Re: High CPU Utilization When Copying to Ext4

Sean McCauliff <Sean.D.McCauliff@xxxxxxxx> · Fri, 8 Jul 2011 10:08:31 -0700

I tried running perf on the copy program on subset of the sparse files. 
 It seems like ext4 is the source of high cpu utilization.  At this 
point this high cpu utilization is very annoying, but I can live with 
this problem.  If you know something simple I could do to alleviate this 
problem I would be most appreciative.  At the end of this email is a 
consolidation of information about this problem.

Events: 6M cycles
-76.80%     java  [kernel.kallsyms]      [k] ext4_mb_good_group
  - ext4_mb_good_group
      - 99.24% ext4_mb_regular_allocator
           ext4_mb_new_blocks
           ext4_ext_map_blocks
           ext4_map_blocks
         - mpage_da_map_and_submit
            - 96.25% write_cache_pages_da
                 ext4_da_writepages
                 do_writepages
                 writeback_single_inode
                 writeback_sb_inodes
                 writeback_inodes_wb
                 balance_dirty_pages_ratelimited_nr
                 generic_file_buffered_write
                 __generic_file_aio_write
                 generic_file_aio_write
                 ext4_file_write
                 do_sync_write
                 vfs_write
                 sys_write
                 system_call_fastpath
               - 0x338480df7d
                    100.00% writeBytes
            + 3.75% ext4_da_writepages
      + 0.76% ext4_mb_new_blocks
+4.07%     java  [kernel.kallsyms]      [k] do_raw_spin_lock
+2.19%     java  [kernel.kallsyms]      [k] _raw_spin_lock_irqsave
+1.53%     java  [kernel.kallsyms]      [k] ext4_get_group_info
+1.07%     java  [kernel.kallsyms]      [k] ext4_mb_regular_allocator
+1.07%     java  [kernel.kallsyms]      [k] compaction_alloc
+0.85%     java  [kernel.kallsyms]      [k] read_hpet
+0.40%     java  [kernel.kallsyms]      [k] copy_user_generic_string
+0.32%     java  [kernel.kallsyms]      [k] __bitmap_empty
+0.31%     java  [kernel.kallsyms]      [k] ktime_get

Specifics:

The copy program is written in Java with some C code that calls the 
fiemap ioctl.  It uses this to maintain the sparseness of the 
destination files and seems to be much faster then doing contiguous zero 
detection like tar or cp in order to identify the holes in the files. 
The copy program is using 64 threads.

During the copy system cpu is over 90%, iowait is generally only 1 or 2%.
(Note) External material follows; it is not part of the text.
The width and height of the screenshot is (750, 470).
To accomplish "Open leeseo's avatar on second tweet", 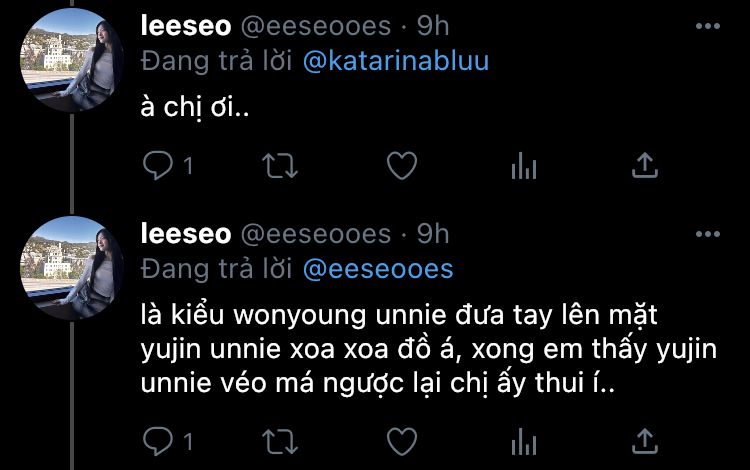I will click(x=72, y=268).
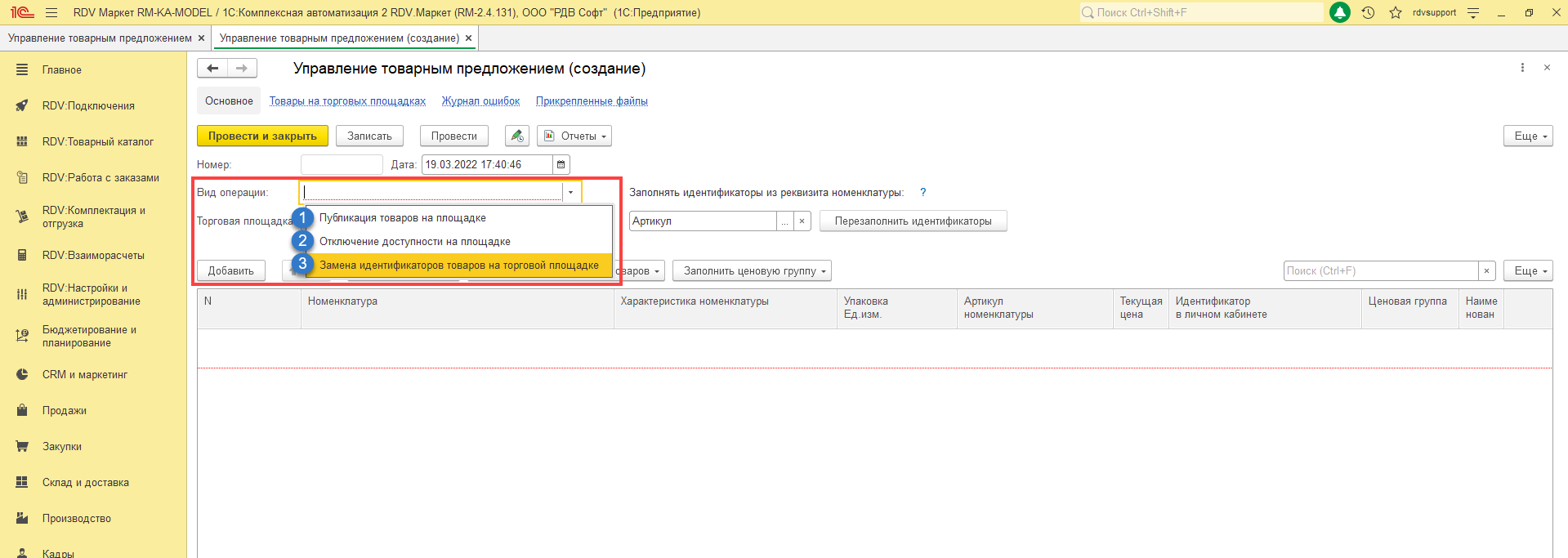
Task: Open the history clock icon
Action: pyautogui.click(x=1368, y=12)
Source file system is 8T ext3, destination file system is 16T ext4. 
Files are sparse, non-sparse size is 17M.  They have about a few hundred 
extents on average as reported by filefrag.  The destination file 
generated by the copy program has fewer extents, but are otherwise 
identical.  I assume this is due to smarter allocation by ext4.

The source file system is built on top of LVM which is built on top of 
four multipath devices which load balance for a pair of qlogic FC HBAs. 
 The destination file system is built on top of a single multipath 
device which load balances the same pair of HBAs (no LVM).

The san is a 3par with 240 SATA drives.  Each lun exported to the server 
is in a RAID1+0 configuration striped over all the drives.  The server 
is directly connection without a FC switch.

Fedora 15.
Linux xxxx.arc.nasa.gov 2.6.38.8-32.fc15.x86_64 #1 SMP Mon Jun 13 
19:49:05 UTC 2011 x86_64 x86_64 x86_64 GNU/Linux

The server has 8 cores and 64G of memory.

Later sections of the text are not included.